== Assignment ==
Only one stretch of the records below should be repeated. It starts with the line containing "You are a computer-use" and goes on through the line containing "Task: Downvote the comment with 300 points", exactly as written.

== Excerpted data ==
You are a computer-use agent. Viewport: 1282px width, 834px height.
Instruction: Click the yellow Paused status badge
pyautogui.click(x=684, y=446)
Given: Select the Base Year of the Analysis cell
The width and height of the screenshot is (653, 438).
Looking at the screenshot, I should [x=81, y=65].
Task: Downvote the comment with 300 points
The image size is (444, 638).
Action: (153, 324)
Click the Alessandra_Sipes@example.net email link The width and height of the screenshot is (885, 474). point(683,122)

* * *

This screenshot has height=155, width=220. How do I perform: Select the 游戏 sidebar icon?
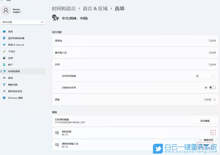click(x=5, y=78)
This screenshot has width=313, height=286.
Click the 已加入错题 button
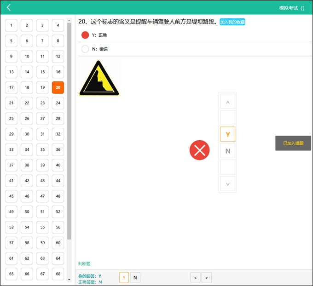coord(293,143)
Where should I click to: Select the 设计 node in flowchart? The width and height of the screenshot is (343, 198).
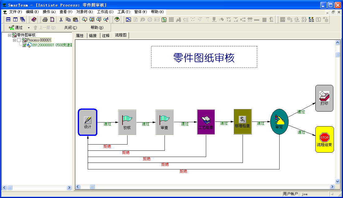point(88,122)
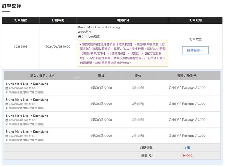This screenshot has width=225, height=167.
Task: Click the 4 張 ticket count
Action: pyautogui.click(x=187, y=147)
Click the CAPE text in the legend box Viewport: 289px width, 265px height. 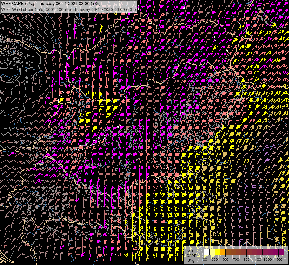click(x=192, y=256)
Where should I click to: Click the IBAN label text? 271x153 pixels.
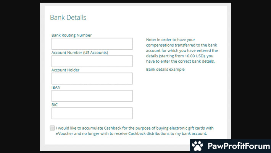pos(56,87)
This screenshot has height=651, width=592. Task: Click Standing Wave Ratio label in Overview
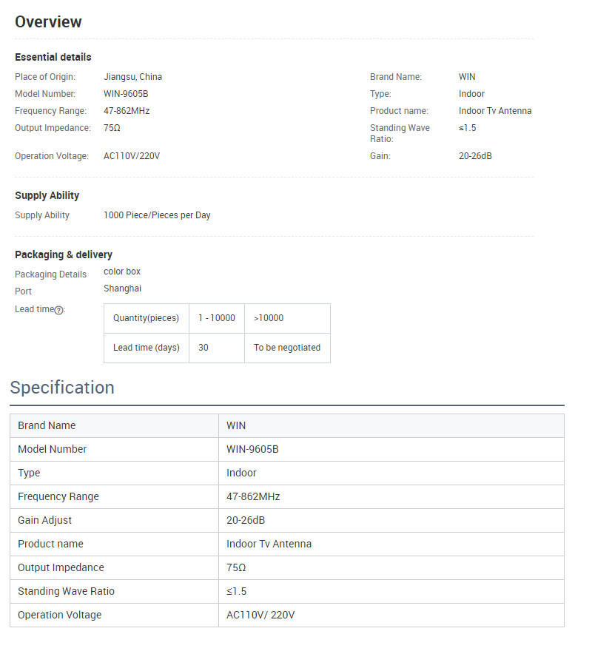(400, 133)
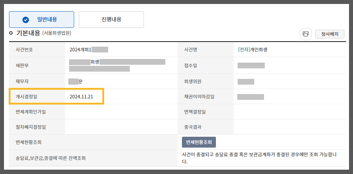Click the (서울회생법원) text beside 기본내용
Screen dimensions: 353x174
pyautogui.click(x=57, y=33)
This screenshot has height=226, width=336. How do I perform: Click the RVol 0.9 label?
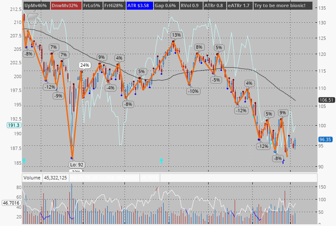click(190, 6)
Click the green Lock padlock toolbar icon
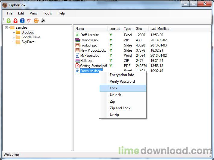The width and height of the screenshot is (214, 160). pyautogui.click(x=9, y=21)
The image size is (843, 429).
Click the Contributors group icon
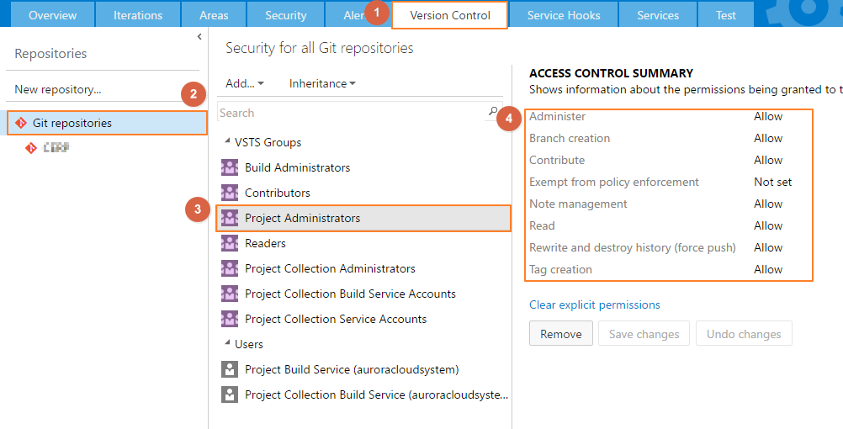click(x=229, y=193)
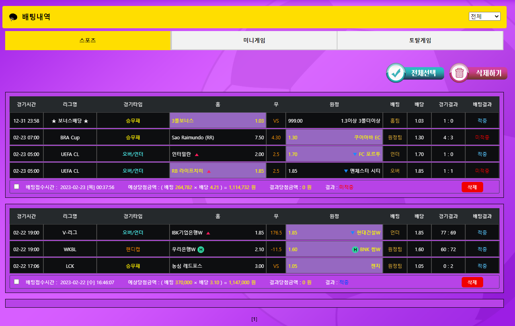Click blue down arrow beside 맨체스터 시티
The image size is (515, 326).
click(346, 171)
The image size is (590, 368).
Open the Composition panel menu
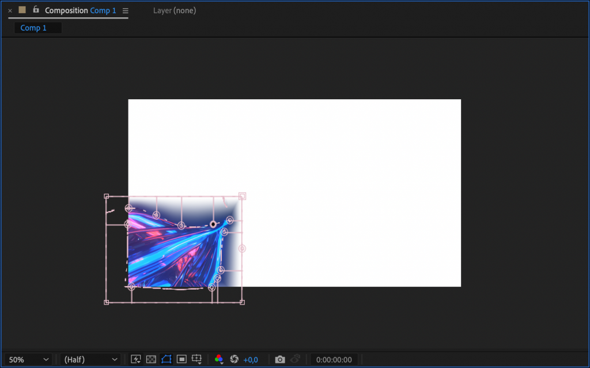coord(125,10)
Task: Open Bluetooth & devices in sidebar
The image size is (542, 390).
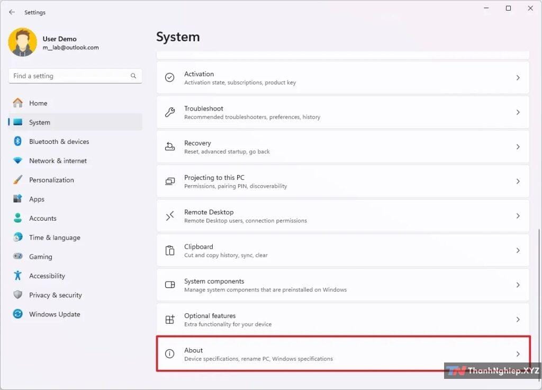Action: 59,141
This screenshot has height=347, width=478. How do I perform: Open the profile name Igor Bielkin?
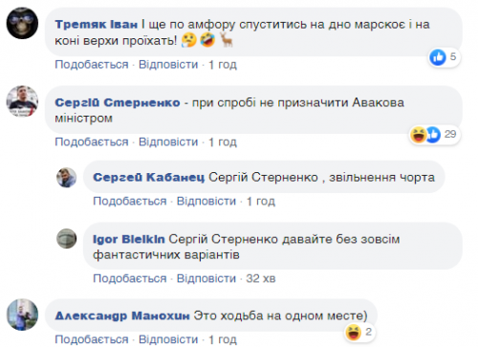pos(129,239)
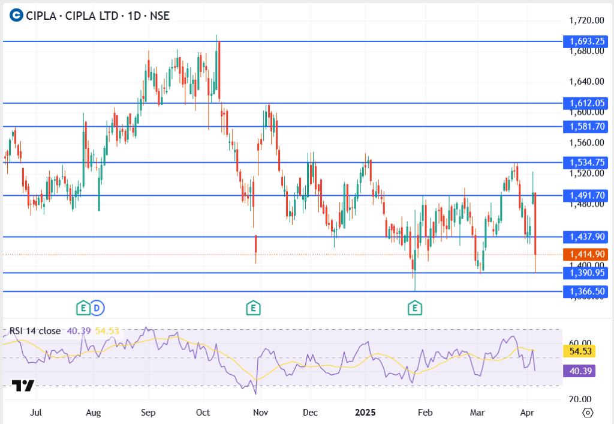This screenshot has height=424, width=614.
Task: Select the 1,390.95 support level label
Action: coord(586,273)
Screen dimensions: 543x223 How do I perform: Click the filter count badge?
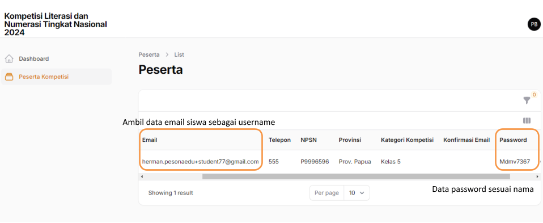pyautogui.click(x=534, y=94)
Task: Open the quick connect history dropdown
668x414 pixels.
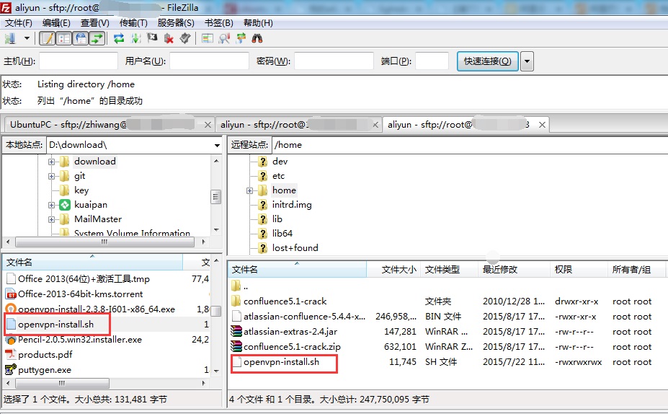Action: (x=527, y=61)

== Response for this exercise ==
You are a computer-use agent. Viewport: 1282px width, 834px height.
Instruction: Click the yellow Paused status badge
pyautogui.click(x=684, y=446)
Given: Select the Base Year of the Analysis cell
The width and height of the screenshot is (653, 438).
Looking at the screenshot, I should [x=81, y=65].
Task: Downvote the comment with 300 points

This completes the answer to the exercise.